Apparently someone at Bestfoods, makers of Hellman's Mayonnaise and Skippy Peanut Butter, did. They have assumed a noble telos this month: increasing awareness of Okra and similar vegetables. Why Okra? Because Okra is an especially black green.
Despite the politically correct grandstanding it inspires, Black History Month is on the whole a constructive experience, especially when viewed in the hazy glow of similar celebrations of black heritage. Since its inception in 1926, Black History Month has sought to correct misinterpretations of black history while promoting awareness of significant black historical, figures. Although this idea has, to some extent, evolved into thinly veiled self-esteem therapy for blacks and whites alike, such paeans to equality are not entirely without benefit. These hymns sing the praises of Martin Luther King, Jackie Robinson, Rosa Parks, and others--black Americans whose contributions to the successes of modern blacks are undeniable.
In contrast, consider for a moment Kwanzaa, a black quasi-alternative to Christmas. The inspiration for Kwanzaa was born not in a manger, but in the mind of a would-be wise man, Dr. Maulana Karenga, a college professor in the 1960s. The holiday is founded on a fairly simple, if somewhat alarming, syllogism: blacks share a common African cultural heritage; blacks do not have a winter holiday of their own to celebrate; so blacks ought to have a holiday of their own with African underpinnings, festive rituals and all the trappings of a religious feast.
Kwanzaa's premises raise important questions answered persuasively by the practice of Black History Month. Is an assumed African cultural heritage the most preferable source of identity and ethnic pride for black Americans? Do blacks as such require separate holidays? Black History Month suggests otherwise.

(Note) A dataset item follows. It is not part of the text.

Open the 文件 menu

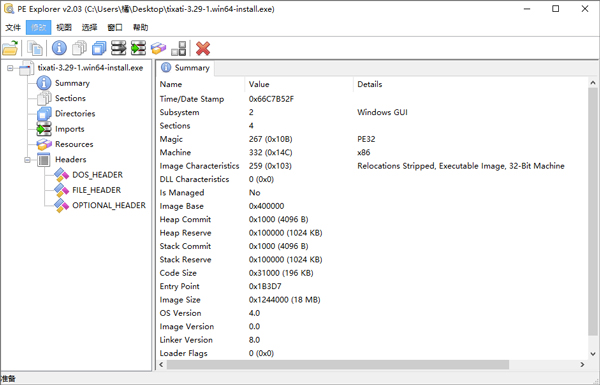pyautogui.click(x=13, y=28)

Celebration of rightly famous historical figures, both American and black, supports a source of black identity and pride significantly more relevant and accessible to modern black Americans than any notion of common African cultural heritage. Also, both blacks and whites celebrate Black History Month. As McDonald's and Better Foods evince, Black History Month lacks all of Kwanzaa's exclusivity and divisiveness. Black History Month provides a unifying, healing celebration of black identity.
Of course, for all of its appealing inclusiveness, Black History Month--as opposed to, say, Independence Day--is by its nature the celebration of a minority group's achievements. This unavoidable feature does have some undesirable consequences which must be confronted.
Consider Inglewood High School in downtown Los Angeles. There, celebration of Black History Month has been canceled this year due to a small-scale riot instigated by Hispanic students last May. Their equity instinct was upset because the school reserved only one day, Cinco de Mayo, for recognition of Hispanic history.
Of course, had the principal been more creative, he might simply have created a Hispanic History Month. But then the question arises: what to do with the thirteenth disgruntled ethnic group? Such are the problems in our rapidly cooling melting pot.
Besides fanning the flames of identity politics, Black History Month sometimes inspires the shrill whines of those who make a living out of being oppressed. For instance, one prominent civil rights advocate has noted that the choice of February, the shortest month, is indicative of a racist culture. Never mind that February was chosen by Carter G. Woodson, the founder of Black History Month, because it includes the birthdays of Frederick Douglass and Abraham Lincoln.
And then there's the tendency to glorify the inglorious. Too often, through the lens of Black History Month, the Black Panthers begin to resemble the Twelve Apostles, and disreputable figures like Paul Robeson, a prominent actor and Stalinist during the Cold War, are mistaken for American heroes.
Nevertheless, the value of Black History Month is considerable. The name itself is revealing: not African-American History Month, but Black History Month; not an identity rooted in African culture, but in a distinctly American experience. However superficially, such a name suggests that any racial differences, and all racism, runs only skin deep. Indeed, this is the promise of Black History Month: for all its silly therapeutic excess, it promotes a black pride consonant with that of the larger American community within which, for better or worse, black Americans must live and contribute as citizens.
Not black or African-American citizens, mind you, but simply as American citizens.
Hugh P. Liebert '00 is a social studies concentrator in Eliot House.